We start with a basic idea in the historical context and phrase the learning problem in a simple mathematical term as a function approximation as well as in a probabilistic context. In contrast to more traditional models, we can characterize machine learning as nonlinear regression in high-dimensional spaces. This chapter seeks to point out how diverse subareas such as deep learning and Bayesian networks fit into the larger scheme of things and aims to motivate further study with some examples of recent progress.

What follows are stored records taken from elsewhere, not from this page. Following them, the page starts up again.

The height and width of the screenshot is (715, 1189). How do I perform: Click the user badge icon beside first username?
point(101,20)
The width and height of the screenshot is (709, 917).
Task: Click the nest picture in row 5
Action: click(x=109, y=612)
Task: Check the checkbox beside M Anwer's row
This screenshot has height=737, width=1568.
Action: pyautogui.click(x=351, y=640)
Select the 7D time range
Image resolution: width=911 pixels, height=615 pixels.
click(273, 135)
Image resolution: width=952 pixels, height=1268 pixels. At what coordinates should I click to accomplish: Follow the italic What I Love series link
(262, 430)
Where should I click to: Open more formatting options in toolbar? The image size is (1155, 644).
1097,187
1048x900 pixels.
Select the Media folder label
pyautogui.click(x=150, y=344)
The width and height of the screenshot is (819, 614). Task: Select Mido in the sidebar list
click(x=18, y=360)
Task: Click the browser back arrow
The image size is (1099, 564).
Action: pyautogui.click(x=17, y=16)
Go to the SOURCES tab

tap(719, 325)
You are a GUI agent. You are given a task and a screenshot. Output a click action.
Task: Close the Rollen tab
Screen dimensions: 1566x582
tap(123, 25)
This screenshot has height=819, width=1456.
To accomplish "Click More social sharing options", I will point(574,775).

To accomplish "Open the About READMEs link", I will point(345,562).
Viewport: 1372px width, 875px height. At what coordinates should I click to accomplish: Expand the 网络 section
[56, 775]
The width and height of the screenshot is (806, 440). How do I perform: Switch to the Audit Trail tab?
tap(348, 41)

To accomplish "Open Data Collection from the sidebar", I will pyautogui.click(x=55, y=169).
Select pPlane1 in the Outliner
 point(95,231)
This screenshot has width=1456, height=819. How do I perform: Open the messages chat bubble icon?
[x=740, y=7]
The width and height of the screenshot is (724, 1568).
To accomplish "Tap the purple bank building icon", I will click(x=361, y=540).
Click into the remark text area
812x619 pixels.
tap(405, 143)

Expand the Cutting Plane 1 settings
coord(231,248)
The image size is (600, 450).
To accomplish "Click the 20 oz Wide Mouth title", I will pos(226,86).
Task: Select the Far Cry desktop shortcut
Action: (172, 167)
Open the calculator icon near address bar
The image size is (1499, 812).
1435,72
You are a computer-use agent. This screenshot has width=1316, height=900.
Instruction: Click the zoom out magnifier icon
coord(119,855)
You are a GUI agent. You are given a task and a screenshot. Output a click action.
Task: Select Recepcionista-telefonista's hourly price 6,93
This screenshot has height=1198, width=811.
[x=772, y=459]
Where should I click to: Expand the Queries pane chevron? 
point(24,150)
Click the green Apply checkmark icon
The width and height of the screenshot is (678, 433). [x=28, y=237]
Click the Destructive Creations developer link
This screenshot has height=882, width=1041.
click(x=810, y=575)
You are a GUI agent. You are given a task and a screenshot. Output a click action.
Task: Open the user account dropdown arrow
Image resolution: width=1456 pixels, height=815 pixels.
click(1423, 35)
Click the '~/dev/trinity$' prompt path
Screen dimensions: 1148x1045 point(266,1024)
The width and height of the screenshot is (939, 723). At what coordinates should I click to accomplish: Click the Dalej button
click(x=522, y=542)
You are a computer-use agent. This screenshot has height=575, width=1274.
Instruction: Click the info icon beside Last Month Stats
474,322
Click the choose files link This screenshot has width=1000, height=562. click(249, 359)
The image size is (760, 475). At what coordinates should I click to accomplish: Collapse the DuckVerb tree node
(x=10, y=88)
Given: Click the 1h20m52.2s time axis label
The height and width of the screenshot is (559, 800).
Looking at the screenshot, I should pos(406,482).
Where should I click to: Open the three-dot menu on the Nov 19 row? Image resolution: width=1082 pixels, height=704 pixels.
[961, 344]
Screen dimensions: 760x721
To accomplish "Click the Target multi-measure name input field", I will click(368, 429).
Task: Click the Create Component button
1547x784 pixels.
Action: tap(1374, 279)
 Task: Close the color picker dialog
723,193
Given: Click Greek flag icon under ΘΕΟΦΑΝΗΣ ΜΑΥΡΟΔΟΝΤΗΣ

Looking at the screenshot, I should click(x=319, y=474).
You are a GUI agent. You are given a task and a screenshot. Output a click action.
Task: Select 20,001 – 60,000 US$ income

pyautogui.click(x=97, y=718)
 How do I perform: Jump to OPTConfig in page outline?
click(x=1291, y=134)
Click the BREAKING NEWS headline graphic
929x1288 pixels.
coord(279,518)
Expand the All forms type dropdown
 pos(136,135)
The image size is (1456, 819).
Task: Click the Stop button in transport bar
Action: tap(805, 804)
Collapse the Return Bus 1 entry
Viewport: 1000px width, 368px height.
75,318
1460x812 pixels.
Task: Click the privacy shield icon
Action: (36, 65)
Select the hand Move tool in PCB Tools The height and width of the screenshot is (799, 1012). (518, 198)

Emergence of machine learning

The recent importance of machine learning and its rapid development with new industrial applications has been breathtaking, and it is beyond the scope of this course to anticipate the multitude of developments that will occur. However, the knowledge of basic ideas behind machine learning— many of which have been around for some time— and their formalization for building probabilistic models to describe data are now important basic skills.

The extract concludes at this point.